As the Delhi Government allows bars and restaurants to open, are we taking the Coronavirus threat too lightly?
Several things about life have changed during the Coronavirus pandemic. One of the more obvious ones has been the near-complete absence of nightlife and entertainment. In several countries, bars, nightclubs and restaurants turned out to be major vectors of the disease, most particularly in South Korea. Yet, wherever bars and restaurants have re-opened across the world, many people have flocked to them after weeks of being locked up with nary a concern for social distancing or hygiene, leading public health officials to tear out whatever few strands of hair they had left. The enclosed spaces, loud conversations and people taking off their masks have made them hotspots in themselves. But then again, millions of people whose livelihoods depended on nightlife — from chefs and waiters to even the parking attendants of popular hotspots — have seen their lives collapse. They could not join those fortunate souls who could work from home. Some of them have seen their workplaces, some of them open for decades, shuttered permanently. Even those restaurants and bars fortunate to remain open and which have pivoted to the home delivery model have dramatically reduced their staff levels. With no service charge, income levels for staff have dropped significantly. Opening bars and restaurants will give such staff members hope for the future even if patronage takes some months, maybe even a few years to build back to pre-Covid levels.

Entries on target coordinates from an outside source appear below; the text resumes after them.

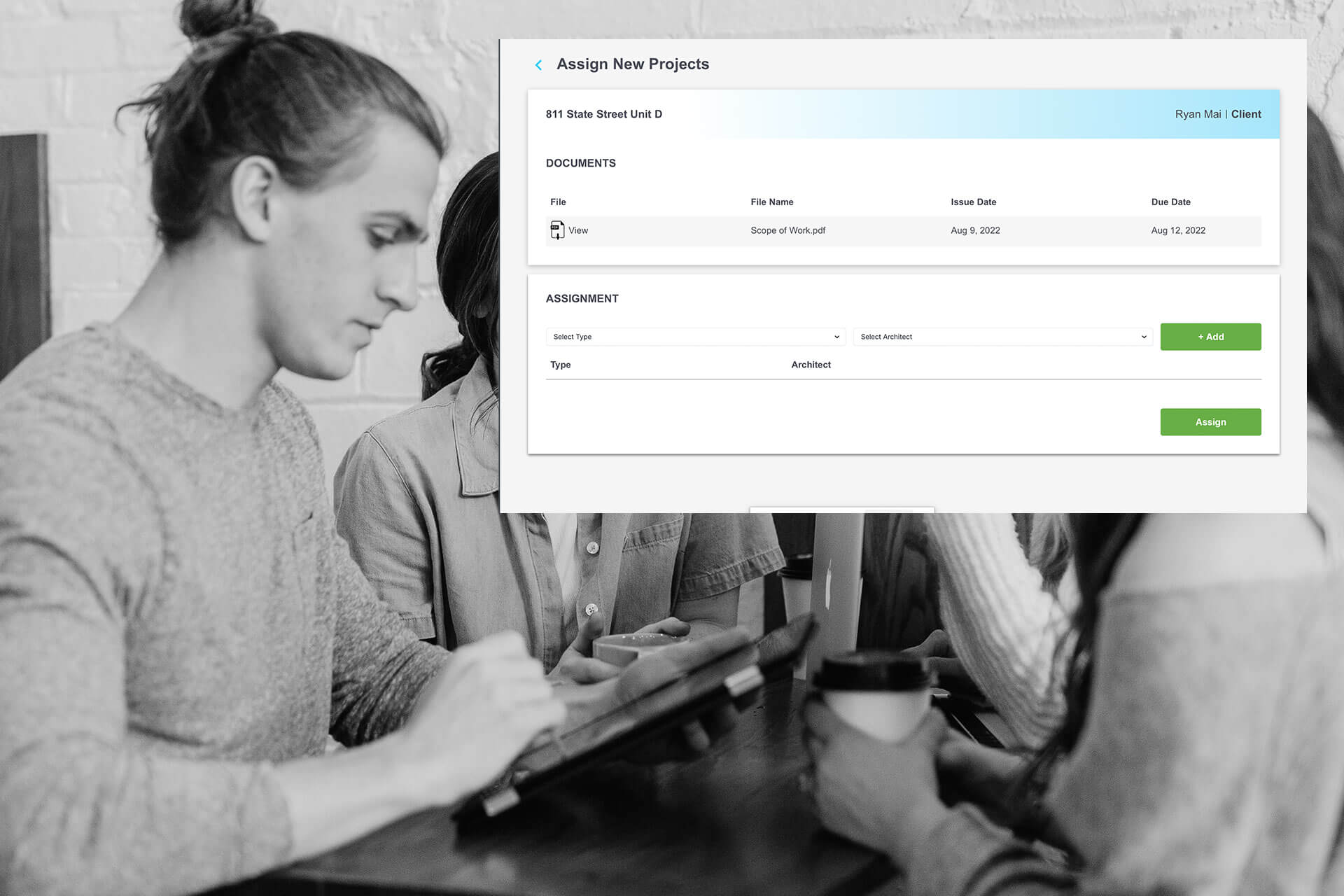The height and width of the screenshot is (896, 1344).
Task: Click the Ryan Mai client name
Action: (1198, 114)
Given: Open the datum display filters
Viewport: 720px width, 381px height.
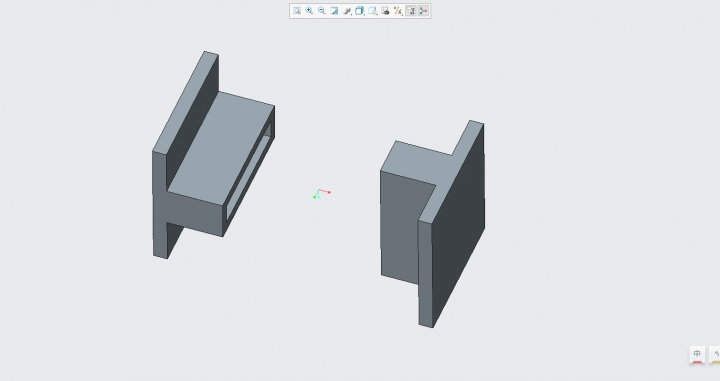Looking at the screenshot, I should pyautogui.click(x=398, y=11).
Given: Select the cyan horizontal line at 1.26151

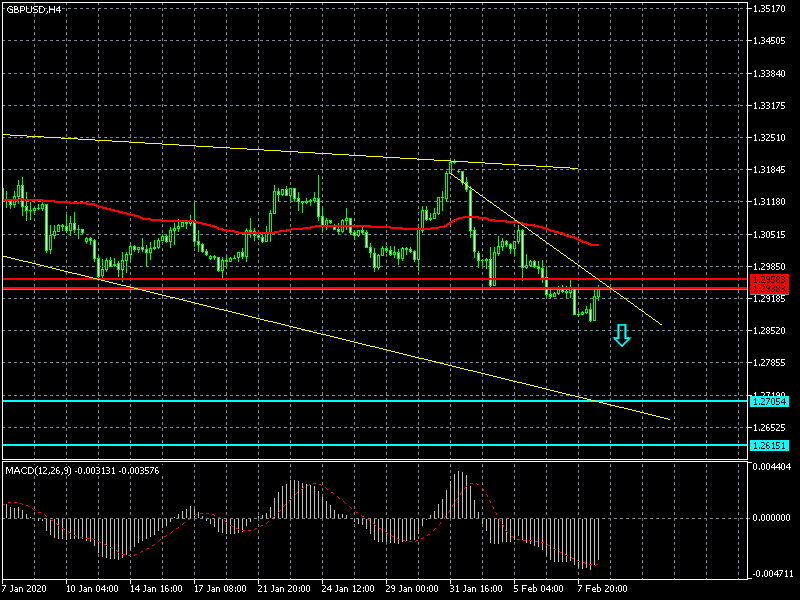Looking at the screenshot, I should click(300, 445).
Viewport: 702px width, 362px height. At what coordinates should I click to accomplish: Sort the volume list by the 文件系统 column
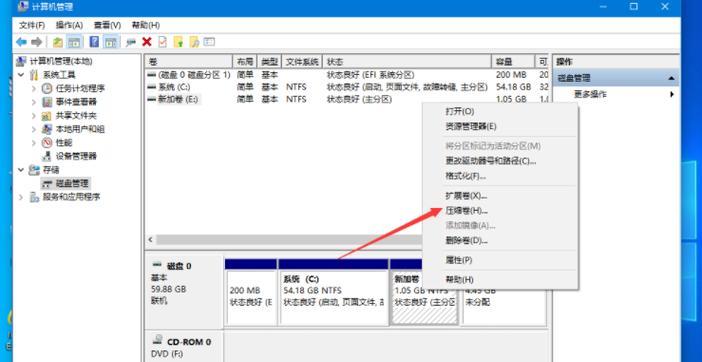(302, 61)
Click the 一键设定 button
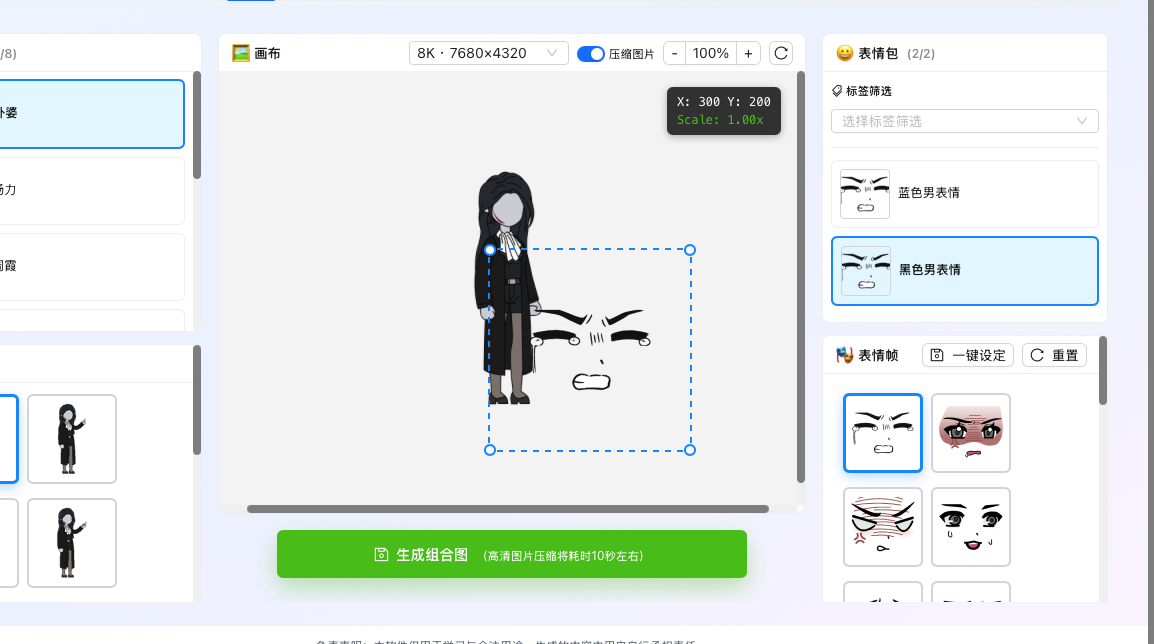1154x644 pixels. [967, 355]
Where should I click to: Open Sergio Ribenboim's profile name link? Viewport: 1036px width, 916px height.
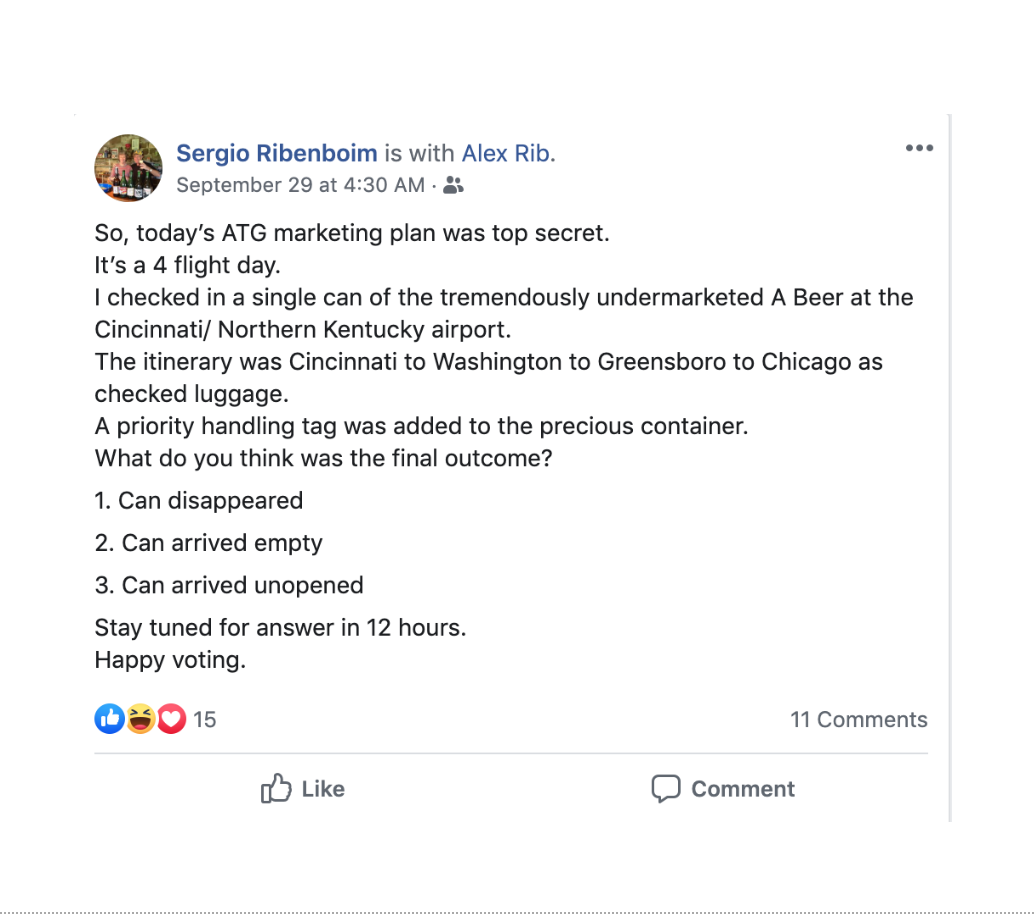tap(277, 153)

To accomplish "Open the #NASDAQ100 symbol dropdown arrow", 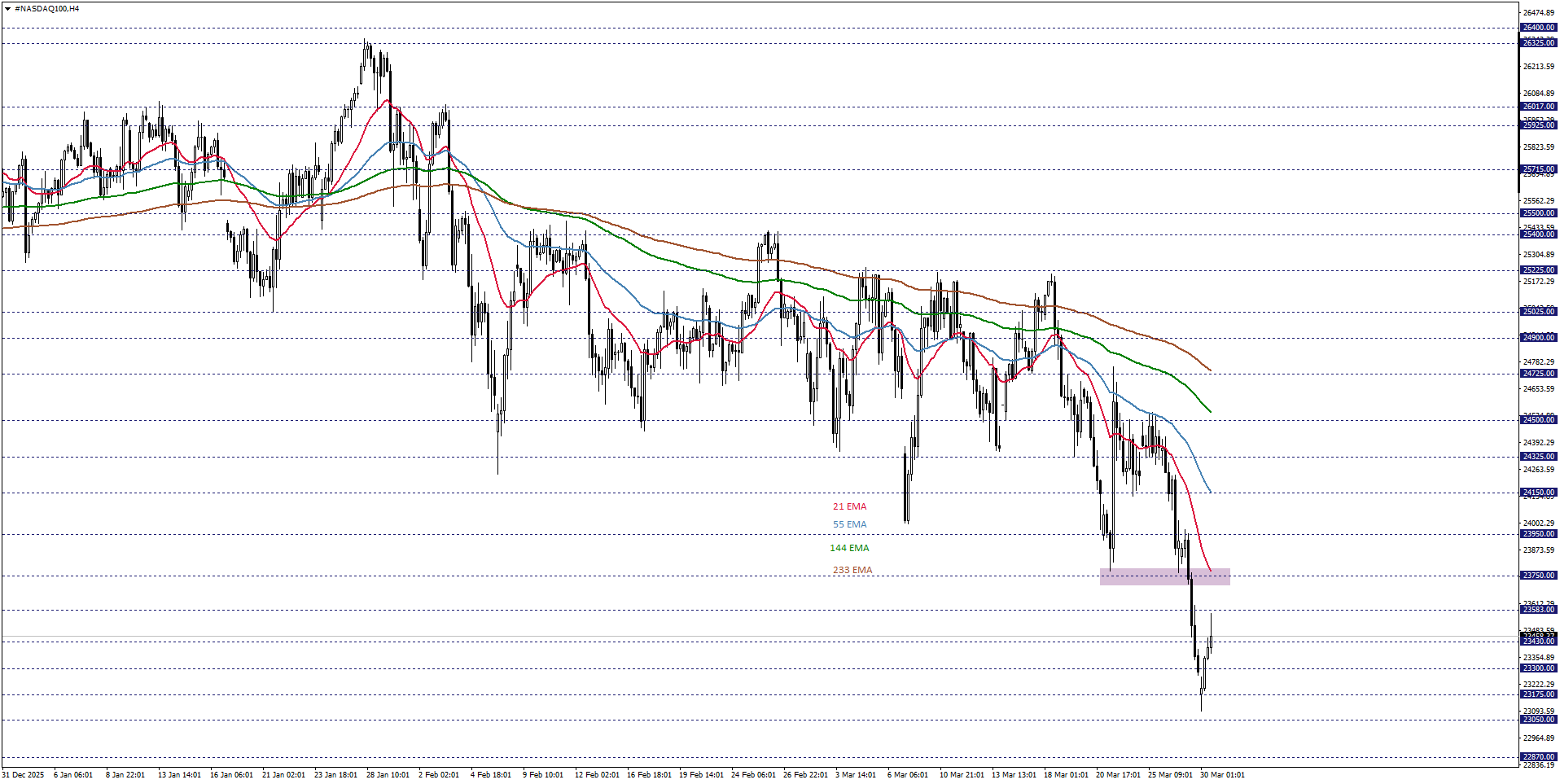I will pyautogui.click(x=8, y=9).
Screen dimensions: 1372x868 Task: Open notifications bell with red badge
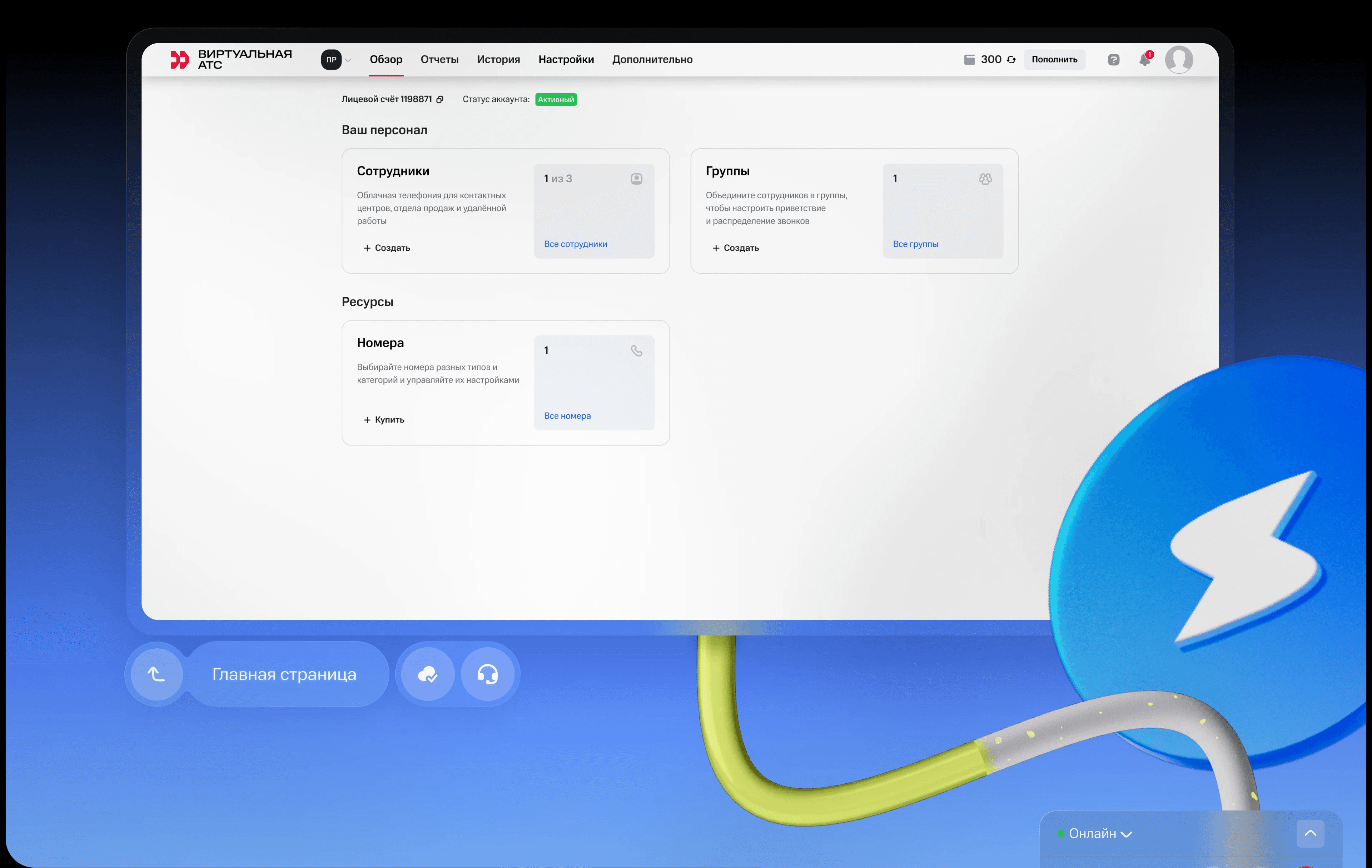(x=1145, y=60)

The world has changed and the way we spend our lives has changed. Large parties and impromptu drinks after work are a thing of the past. Small gatherings at home are, at least for the time being, the only way most people will entertain. Sure, young people will want to go out but in India the fear levels have seen even usage of the Delhi Metro being limited. We should not kid ourselves, the Coronavirus has infected close to 45 lakh Indians so far and claimed the lives of 75,000. This number is only going to rise, particularly as the winter sets in, and if history is any guide from the 1919 pandemic, the cold weather will only worsen things. This quandary of how to cope with the virus while ensuring livelihoods aren’t also ruined is not one that anyone begrudges this Government for.